_What to work on_
a) Rewrite the part of the essay about a Buddhist nun's trip that begins at "Someone said to" and stops after "close to me.", putting "doubter" in place of "skeptic".
b) According to the essay about a Buddhist nun's trip, who was selected for the trip instead of the mother?

_Excerpted text_
My mother, who is currently a Buddhist nun in a monastery, talked with me the other day (yes, nun can still talk via FB messenger)
The master of the monastery was selecting people to join him on a Trip to bless different mountainous regions in Vietnam. My mom wasn’t chosen, which was surprising. She thought that she dedicated a lot in helping out with various work at the temple, so this trip would have been a nice recognition. There was also an a tinge of unfairness where a newer nun got selected rather than her. Most importantly, she really wanted to go on the trip to visit these mountains.
With all that, you’d imagine how disappointed, sad and even upset she might have been. Me too.
Yet, she told me she was fine.
Someone said to her “The master didn’t choose you perhaps for a special reason that you might not have known.” That seems to soothe her a lot.
“I don’t need to go. It’s much nicer to stay in the monastery, cheaper and also less exhausting!” She continued.
The problem with “Fine”
My hunch is that there might be some hidden pain or fear behind her “anything is fine” mentality.
As such, I wanted to probe her further this time, not as a skeptic who is jealous of how accepting my mom is but as someone who cares about the growth of another person who happens to be very close to me.
Sensing resignation in her voice, I asked: “Mom, how did you feel not being able to go?”
“I’m fine. It’s nicer to stay anyway. I’d be too tired going on the trip”, she responded.
Mind you, my mom is not a gungho FOMO-driven young adult like me who needs to have all sorts of experiences in the world.
That still seemed avoiding to me, so I insisted: “Mom, if it’s truly fine, you wouldn’t have told me about this at all. It’s ok not to feel ok.”
Silence. Maybe I hit a nerve.
“I’m not talking about the questions of fairness or who gets chosen and why, which I imagine can cause some bitterness and sadness.” I continued, preambling myself for the coming big message.
“You can believe in what people speculates — that your current karma asks you to stay — if that makes you feel better. I’m telling you though that you must honor your wishes too. I don’t think you have been doing that for most your life, and now is the time. You do want to go visit those places, and you can.”
Longer silence. It’s shocking how assertive and even arrogant I am sometimes to presume how someone must be feeling.
“Yes, I’m sad.” My mom finally said. “You are right. I’m sad. I wanted to go, and I was disappointed to hear that I wasn’t chosen. It felt very unfair.”
She continued to tell me about several other incidents that led to her pent-up emotions. In a way, I just opened the Pandora’s Box that has been holding all of those unprocessed feelings behind the seemingly calm acceptance. It was messy, but at least it felt real. Something seemed to be unstuck in her.
What is happening?
Sometimes, our deeper need is ignored because it just seems too hard. I saw this in my mom, someones who values harmony and getting along.

_Extracted data_

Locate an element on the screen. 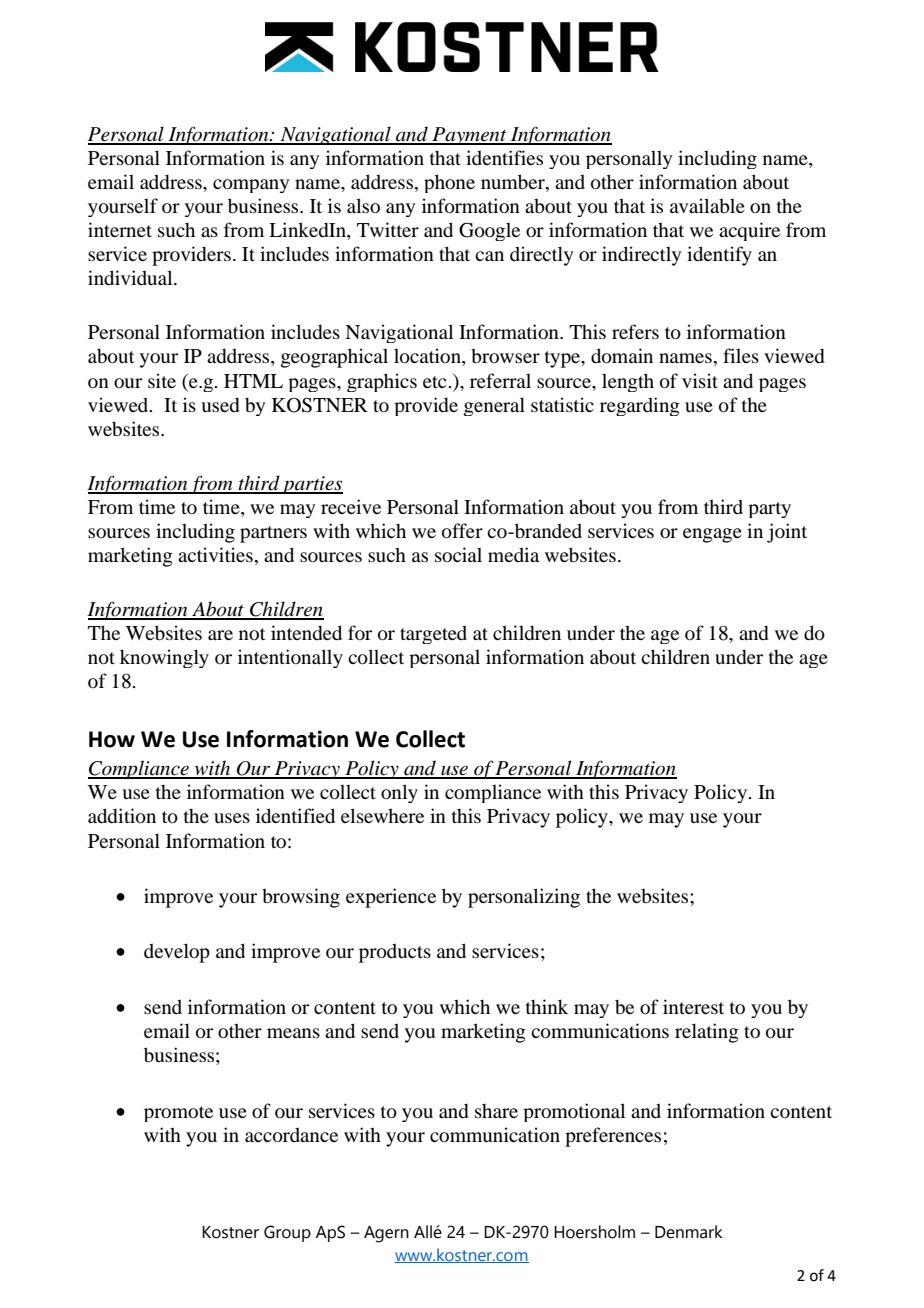 Image resolution: width=924 pixels, height=1308 pixels. available is located at coordinates (707, 205).
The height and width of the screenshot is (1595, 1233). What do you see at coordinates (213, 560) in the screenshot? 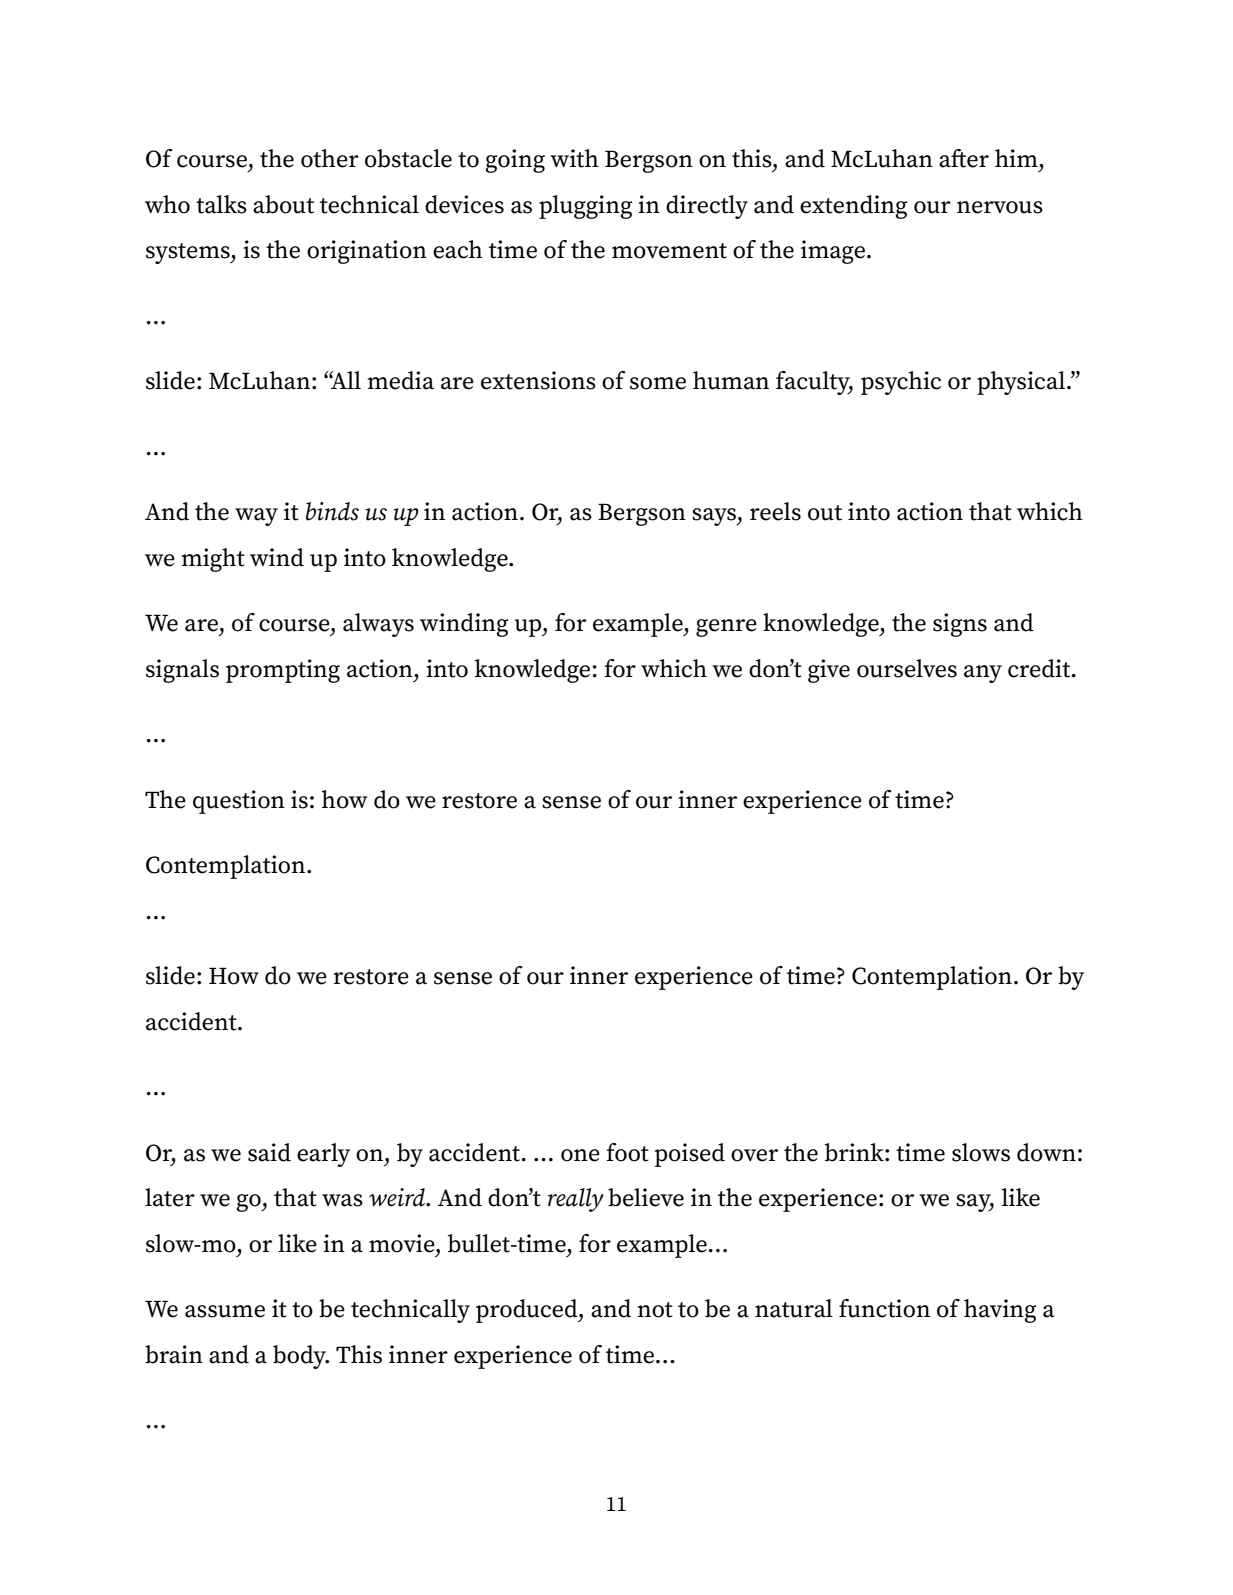
I see `might` at bounding box center [213, 560].
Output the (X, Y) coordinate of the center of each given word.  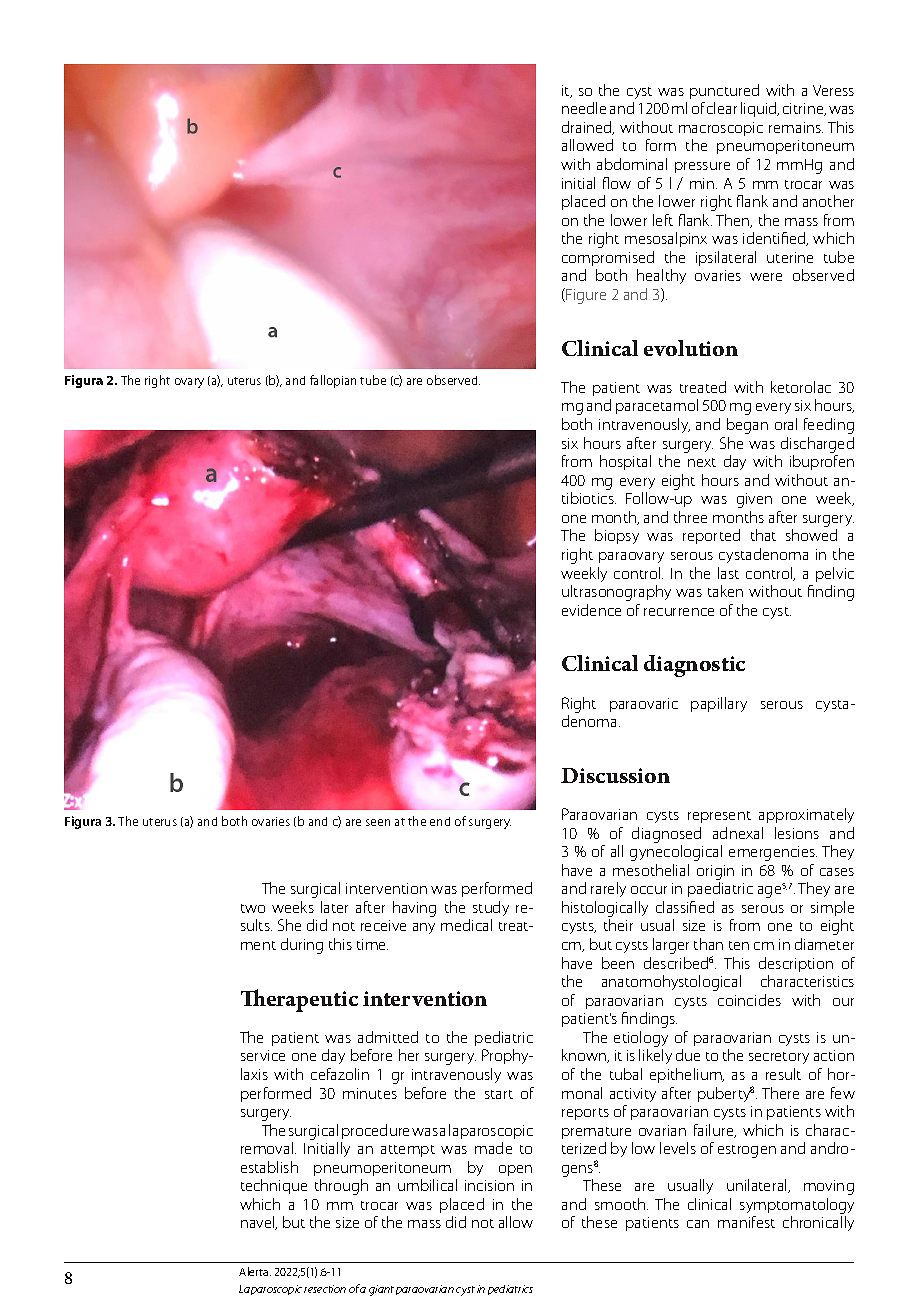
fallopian (333, 381)
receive (383, 925)
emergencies (773, 853)
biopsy (617, 536)
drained (588, 128)
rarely (608, 889)
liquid (760, 109)
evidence (591, 610)
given (754, 500)
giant (381, 1290)
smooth (620, 1204)
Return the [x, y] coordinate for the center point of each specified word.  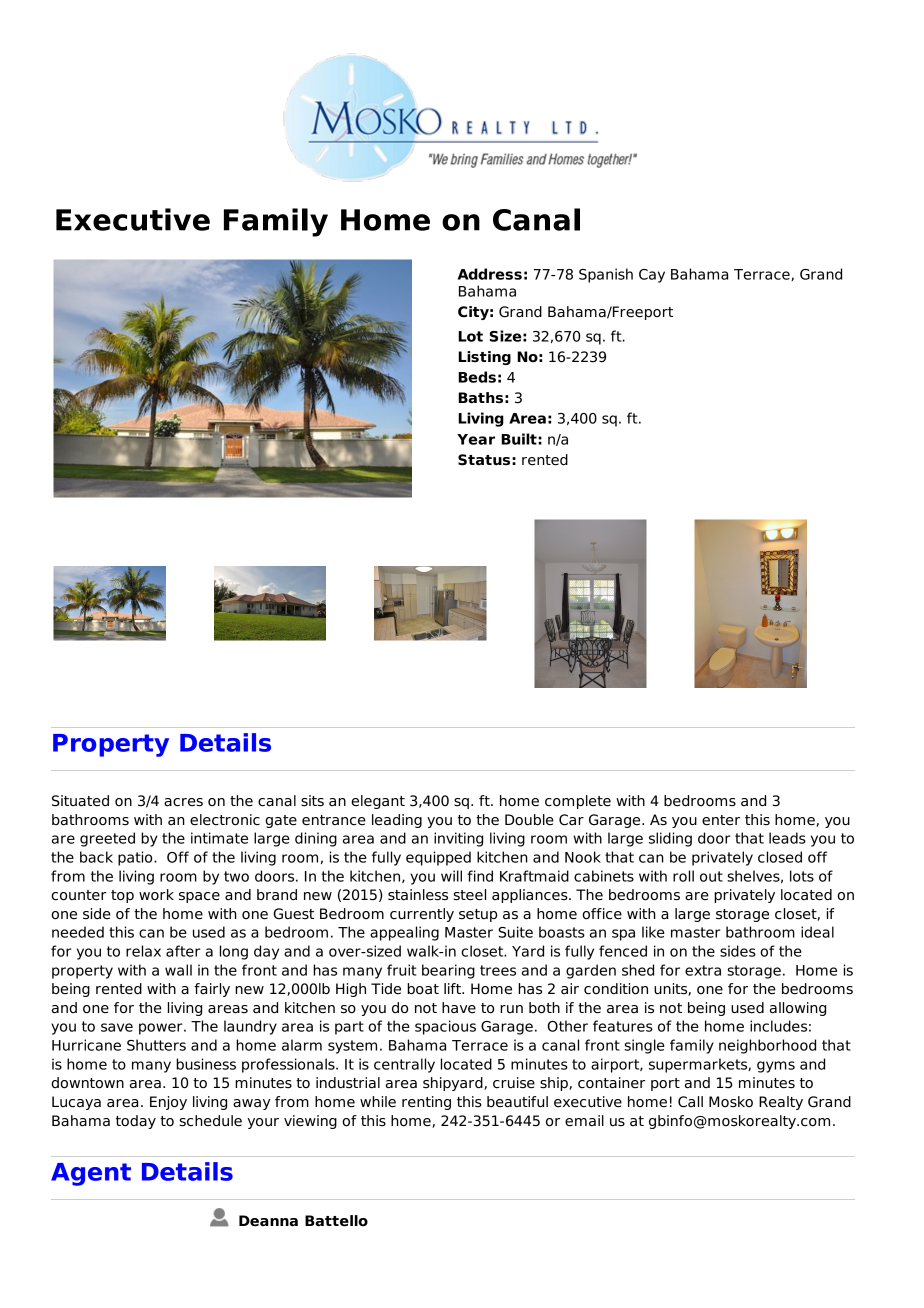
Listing [484, 358]
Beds [477, 377]
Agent [91, 1174]
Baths [480, 398]
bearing [448, 971]
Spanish [606, 275]
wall [178, 970]
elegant [378, 802]
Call [690, 1102]
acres [183, 802]
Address [490, 274]
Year [476, 439]
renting [426, 1103]
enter [721, 820]
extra [703, 970]
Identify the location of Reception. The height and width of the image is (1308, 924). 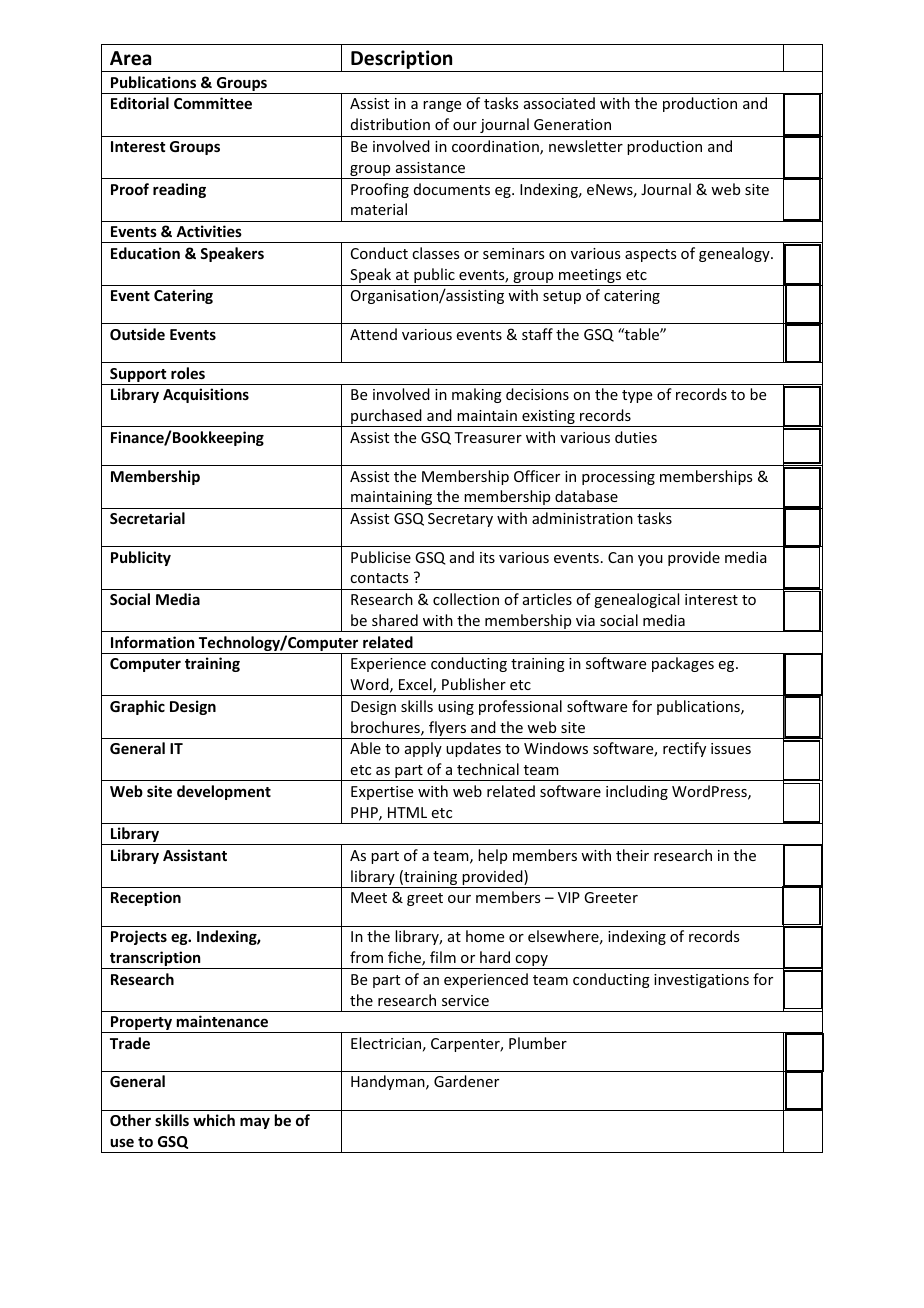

_Solutions for each task_
a)
Someone said to her “The master didn’t choose you perhaps for a special reason that you might not have known.” That seems to soothe her a lot.
“I don’t need to go. It’s much nicer to stay in the monastery, cheaper and also less exhausting!” She continued.
The problem with “Fine”
My hunch is that there might be some hidden pain or fear behind her “anything is fine” mentality.
As such, I wanted to probe her further this time, not as a doubter who is jealous of how accepting my mom is but as someone who cares about the growth of another person who happens to be very close to me.

b) A newer nun.